The answer must be every entry, retyped without a single difference.

* * * * *

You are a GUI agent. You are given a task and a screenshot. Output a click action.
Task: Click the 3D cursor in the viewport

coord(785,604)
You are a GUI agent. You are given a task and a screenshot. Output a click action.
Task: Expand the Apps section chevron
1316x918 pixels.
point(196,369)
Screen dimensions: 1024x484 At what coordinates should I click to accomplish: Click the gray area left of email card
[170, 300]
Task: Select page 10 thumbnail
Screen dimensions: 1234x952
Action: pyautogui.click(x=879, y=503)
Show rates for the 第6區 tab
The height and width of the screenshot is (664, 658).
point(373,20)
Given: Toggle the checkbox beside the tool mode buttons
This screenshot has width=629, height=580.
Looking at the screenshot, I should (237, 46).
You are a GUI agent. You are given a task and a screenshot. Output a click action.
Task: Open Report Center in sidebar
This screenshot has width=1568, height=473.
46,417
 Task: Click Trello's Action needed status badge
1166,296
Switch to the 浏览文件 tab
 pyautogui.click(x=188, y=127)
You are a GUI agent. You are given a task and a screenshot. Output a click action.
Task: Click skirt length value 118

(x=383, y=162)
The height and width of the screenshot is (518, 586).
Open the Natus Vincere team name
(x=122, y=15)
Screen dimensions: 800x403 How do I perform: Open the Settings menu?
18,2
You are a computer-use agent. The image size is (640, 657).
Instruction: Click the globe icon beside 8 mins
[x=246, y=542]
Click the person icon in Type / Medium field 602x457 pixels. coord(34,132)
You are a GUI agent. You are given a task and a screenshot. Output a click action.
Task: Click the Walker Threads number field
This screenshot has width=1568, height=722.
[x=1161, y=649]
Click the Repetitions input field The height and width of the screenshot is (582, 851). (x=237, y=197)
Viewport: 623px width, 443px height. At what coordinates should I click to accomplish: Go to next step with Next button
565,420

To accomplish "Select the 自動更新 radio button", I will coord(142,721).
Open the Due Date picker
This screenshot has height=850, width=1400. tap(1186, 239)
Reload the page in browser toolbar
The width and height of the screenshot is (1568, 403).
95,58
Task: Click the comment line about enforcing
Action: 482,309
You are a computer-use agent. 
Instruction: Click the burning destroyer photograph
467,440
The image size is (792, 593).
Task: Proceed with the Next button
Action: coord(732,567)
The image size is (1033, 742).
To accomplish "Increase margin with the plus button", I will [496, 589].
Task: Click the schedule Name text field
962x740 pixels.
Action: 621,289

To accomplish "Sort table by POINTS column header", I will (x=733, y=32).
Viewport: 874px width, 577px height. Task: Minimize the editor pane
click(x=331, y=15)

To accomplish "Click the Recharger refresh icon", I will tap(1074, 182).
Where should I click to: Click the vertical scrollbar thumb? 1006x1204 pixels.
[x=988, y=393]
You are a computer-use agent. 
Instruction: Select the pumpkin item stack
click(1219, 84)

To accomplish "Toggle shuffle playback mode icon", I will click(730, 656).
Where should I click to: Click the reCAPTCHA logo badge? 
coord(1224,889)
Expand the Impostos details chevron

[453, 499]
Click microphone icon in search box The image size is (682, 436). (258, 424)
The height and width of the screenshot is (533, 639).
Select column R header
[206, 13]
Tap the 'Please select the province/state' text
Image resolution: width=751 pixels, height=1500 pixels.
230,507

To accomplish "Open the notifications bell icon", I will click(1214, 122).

* * * * *

> **Result of this task**:
You are a GUI agent. You are given a task and a screenshot. Output a click action.
Task: Click the 3D cursor in the viewport

coord(785,604)
You are a GUI agent. You are given a task and a screenshot. Output a click action.
Task: Expand the Apps section chevron
1316x918 pixels.
point(196,369)
Screen dimensions: 1024x484 At what coordinates should I click to accomplish: Click the gray area left of email card
[170, 300]
Task: Select page 10 thumbnail
Screen dimensions: 1234x952
Action: pyautogui.click(x=879, y=503)
Show rates for the 第6區 tab
The height and width of the screenshot is (664, 658).
point(373,20)
Given: Toggle the checkbox beside the tool mode buttons
This screenshot has width=629, height=580.
Looking at the screenshot, I should (237, 46).
You are a GUI agent. You are given a task and a screenshot. Output a click action.
Task: Open Report Center in sidebar
This screenshot has width=1568, height=473.
46,417
 Task: Click Trello's Action needed status badge
1166,296
Switch to the 浏览文件 tab
 pyautogui.click(x=188, y=127)
You are a GUI agent. You are given a task and a screenshot. Output a click action.
Task: Click skirt length value 118

(x=383, y=162)
The height and width of the screenshot is (518, 586).
Open the Natus Vincere team name
(x=122, y=15)
Screen dimensions: 800x403 How do I perform: Open the Settings menu?
18,2
You are a computer-use agent. The image size is (640, 657).
Instruction: Click the globe icon beside 8 mins
[x=246, y=542]
Click the person icon in Type / Medium field 602x457 pixels. coord(34,132)
You are a GUI agent. You are given a task and a screenshot. Output a click action.
Task: Click the Walker Threads number field
This screenshot has width=1568, height=722.
[x=1161, y=649]
Click the Repetitions input field The height and width of the screenshot is (582, 851). (x=237, y=197)
Viewport: 623px width, 443px height. At what coordinates should I click to accomplish: Go to next step with Next button
565,420

To accomplish "Select the 自動更新 radio button", I will coord(142,721).
Open the Due Date picker
This screenshot has height=850, width=1400. tap(1186, 239)
Reload the page in browser toolbar
The width and height of the screenshot is (1568, 403).
95,58
Task: Click the comment line about enforcing
Action: 482,309
You are a computer-use agent. 
Instruction: Click the burning destroyer photograph
467,440
The image size is (792, 593).
Task: Proceed with the Next button
Action: coord(732,567)
The image size is (1033, 742).
To accomplish "Increase margin with the plus button", I will [496, 589].
Task: Click the schedule Name text field
962x740 pixels.
Action: 621,289

To accomplish "Sort table by POINTS column header", I will (x=733, y=32).
Viewport: 874px width, 577px height. Task: Minimize the editor pane
click(x=331, y=15)

To accomplish "Click the Recharger refresh icon", I will tap(1074, 182).
Where should I click to: Click the vertical scrollbar thumb? 1006x1204 pixels.
[x=988, y=393]
You are a computer-use agent. 
Instruction: Select the pumpkin item stack
click(1219, 84)

To accomplish "Toggle shuffle playback mode icon", I will click(730, 656).
Where should I click to: Click the reCAPTCHA logo badge? 
coord(1224,889)
Expand the Impostos details chevron

[453, 499]
Click microphone icon in search box The image size is (682, 436). (258, 424)
The height and width of the screenshot is (533, 639).
Select column R header
[206, 13]
Tap the 'Please select the province/state' text
Image resolution: width=751 pixels, height=1500 pixels.
230,507

To accomplish "Open the notifications bell icon", I will click(1214, 122).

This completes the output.